I loved it. It’s violent and bloody and sweary and funny and irreverent and full of heart. Exactly how I like my fiction.

Reader be warned, I’m not kidding when I say it’s violent and bloody and sweary and irreverent. None of that pinged on my radar as too much, but as a Millennial survivor of multiple economic recessions, several international wars, the digital boom, and social change the like the world has never known before, I’m thoroughly broken inside, so your mileage may vary.

I’m not planning on talking about the basics of this book. I must be waaaay behind at this point, with many a review surely more lovingly crafted than mine already out there. But very briefly:

Carl winds up in an intergalactic dungeon crawl for his life and the fate of Earth with only his fists and his ex-girlfriend’s prize-winning Persian cat as allies. He doesn’t have pants. He doesn’t even have shoes. And between the complexities of the dungeon AI versus the debt-riddled corporation running this intergalactic reality television show, he’s not likely to get either anytime soon as he fights his way to the 18th floor, which no one has ever reached before.

Fortunately, this LitRPG is on the smoother side of stats crunchiness, choosing instead to focus on the social issues and the clever exploitations players tend to utilize in both TTRPGs and video games that the creators could never have anticipated. Mostly as a giant middle finger to the game makers, in this case. Beyond hilarious and irreverent item descriptions that take the boring out of reading item descriptions, this book manages to balance the fine line between readers who adore tracking stats (for some reason) and readers who just want to read a book (me) with designated times for when to expect them. Also, surprisingly, built in anticipation with the restriction on when those new items can come into play, but, primarily, a lot of smoothing the moments in between with sustained character development, interaction between the main characters, plot intrigue, and twists for days.

As I described it to my nephew about halfway through reading the book, this is a deeply thoughtful story masquerading as trash. Absurdity abounds, but in a way that absurdity only comes from attempts to invoke limitations on reality, such as in ultra-complex game rules for killing monsters, looting desperately needed items, and surviving to the next floor of the dungeon. This isn’t life, it’s a game, and it’s both ridiculous and awful in that the game must be played or else death follows.

Kind of like holding down a job.

I noted the obvious theme of corporate manipulation for wealth and prestige while an uncaring universe watches atrocities visited on other living beings for entertainment. There’s also significant and immediate critique of the black-and-white morality in “monsters = bad guys, humans = good guys.” And there’s the virtue of wit, of figuring out what makes reality tick and crafting unusual and unlikely solutions with just nearby resources. I adore a good clever-fox storyline, especially in a character one might expect to just punch his way through problems.
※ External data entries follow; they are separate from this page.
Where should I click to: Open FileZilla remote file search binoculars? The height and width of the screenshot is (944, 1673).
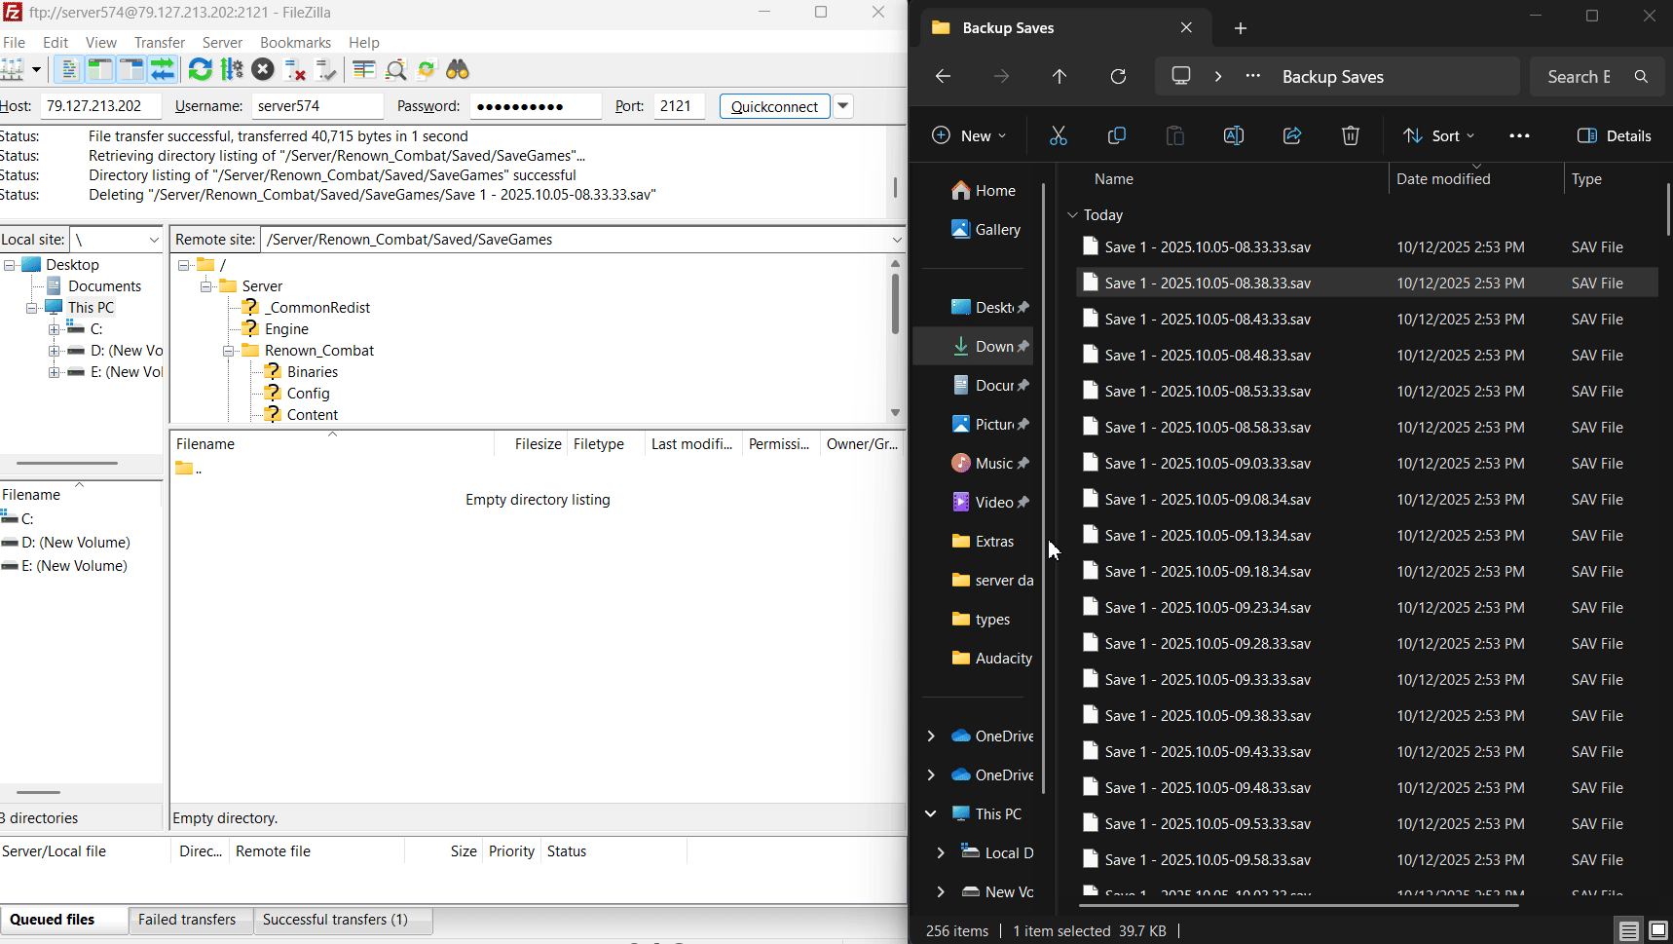click(458, 70)
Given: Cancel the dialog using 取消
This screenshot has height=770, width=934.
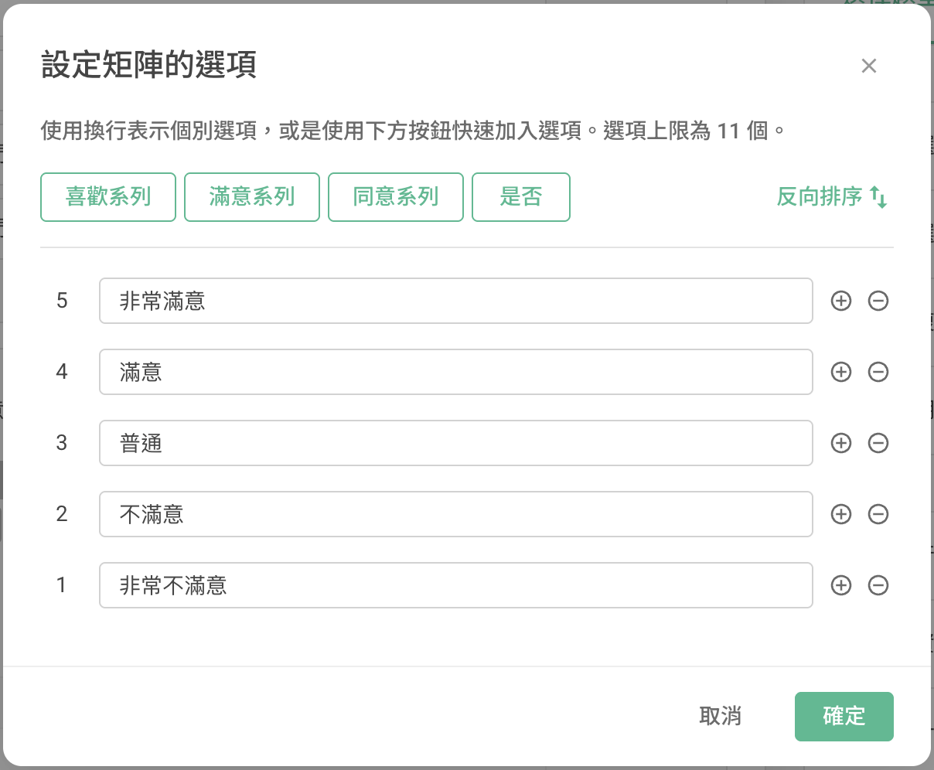Looking at the screenshot, I should pos(720,717).
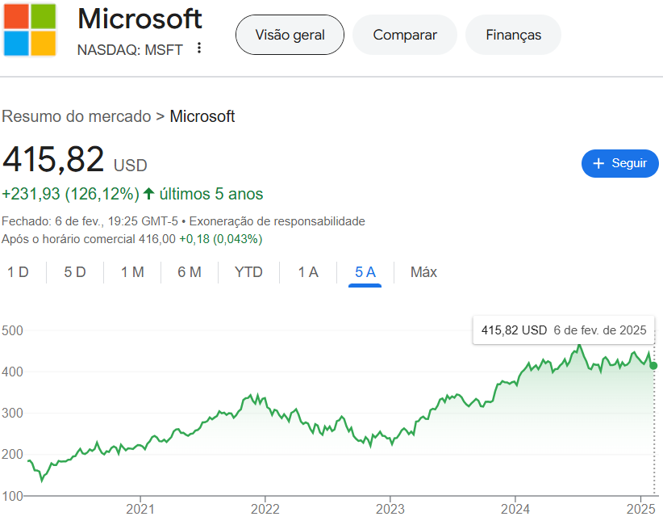
Task: Click the 2023 label on chart axis
Action: (390, 509)
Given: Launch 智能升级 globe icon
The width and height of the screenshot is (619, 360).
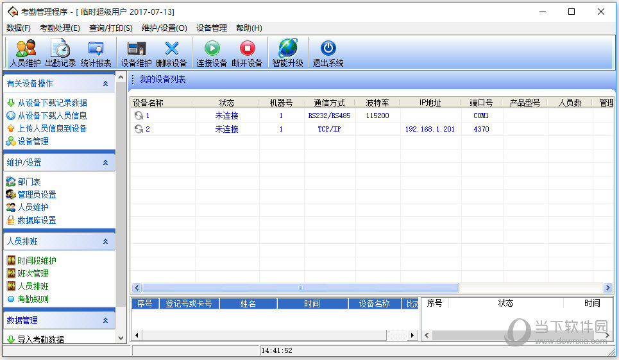Looking at the screenshot, I should pyautogui.click(x=287, y=53).
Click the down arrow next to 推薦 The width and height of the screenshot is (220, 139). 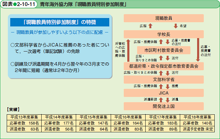[x=167, y=86]
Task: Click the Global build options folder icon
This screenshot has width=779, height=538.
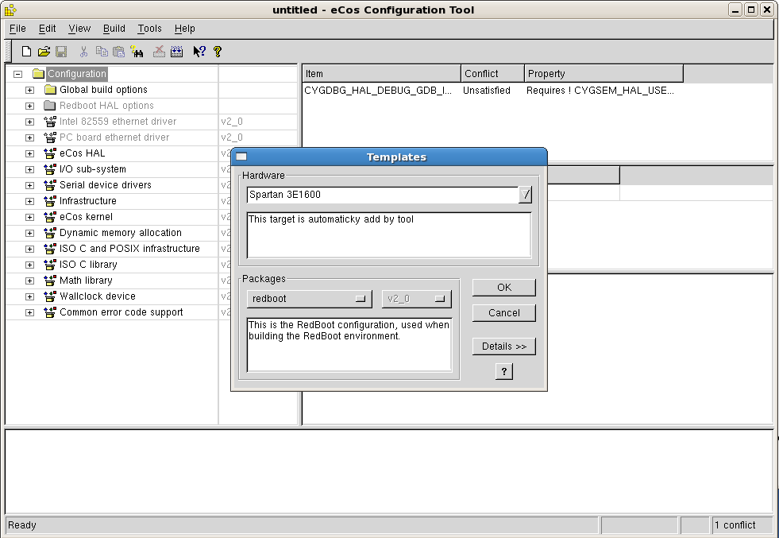Action: [x=50, y=90]
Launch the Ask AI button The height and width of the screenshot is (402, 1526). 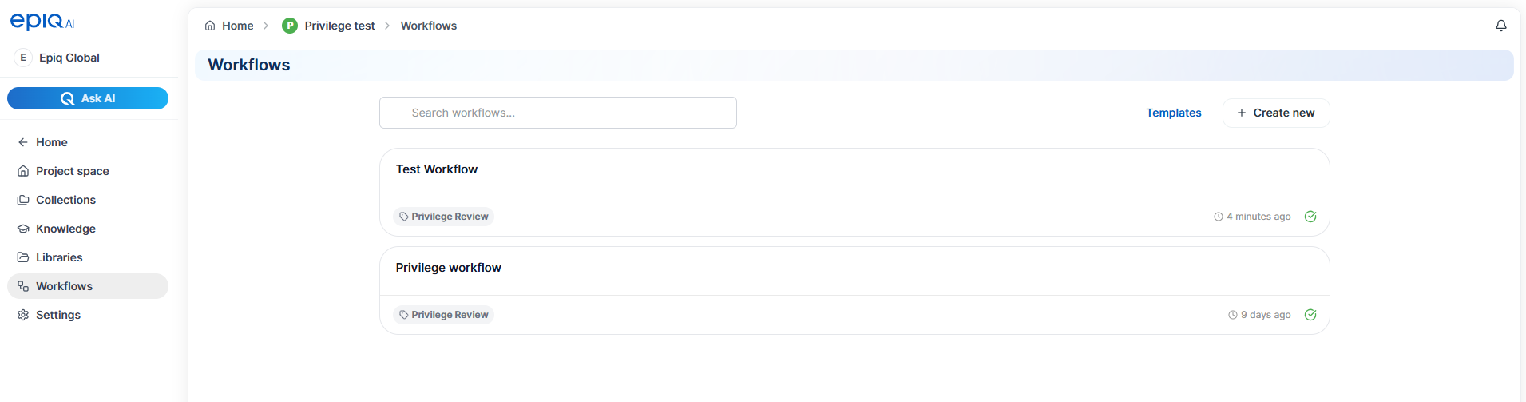click(88, 98)

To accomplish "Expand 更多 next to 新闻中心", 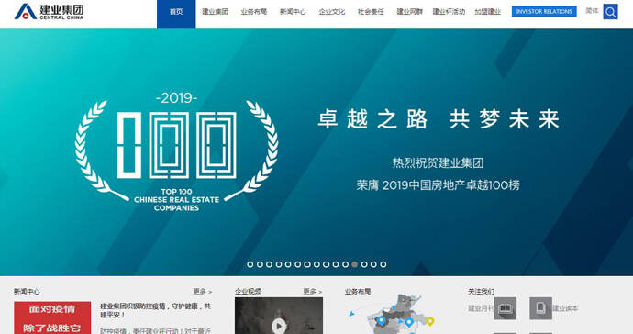I will click(x=202, y=291).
I also noticed literary DNA in this book from many a familiar source: The Hunger Games, John Dies at the End, The Hitchhiker’s Guide to the Galaxy, Ready Player One, and possibly Delicious in Dungeon. Those last two might simply happen to also fall in the LitRPG category for all I know. Like I said, I don’t seek out LitRPGs—I just happen to trip over them sometimes.

And, in the development of Carl’s character, I traced out a trope I’d thought long dead: that of a sad, noble hero whose rage and recklessness activates in the face of injustices. I’m talking Martin the Warrior. I’m talking Alanna of Trebond. I’m talking Katniss Everdeen. Someone who stands up to bullies on behalf of the small and weak. Someone who doesn’t drink the “survival of the fittest” Kool-Aid. Someone who puts their strength on the line to prove that everyone is worth protecting and fighting for, even those who don’t offer an immediate reward or benefit in return. Who may never. Who merit life and liberty and peace because they’re people.

In fact, the opposite of your typical game mechanics.

So, uh, here’s my rec, added to the hype pile of recommendations. Go read Dungeon Crawler Carl. Embarrassing, really. This guy does not need my voice in the cacophonous roar of his supporters at this point.

Thanks for reading!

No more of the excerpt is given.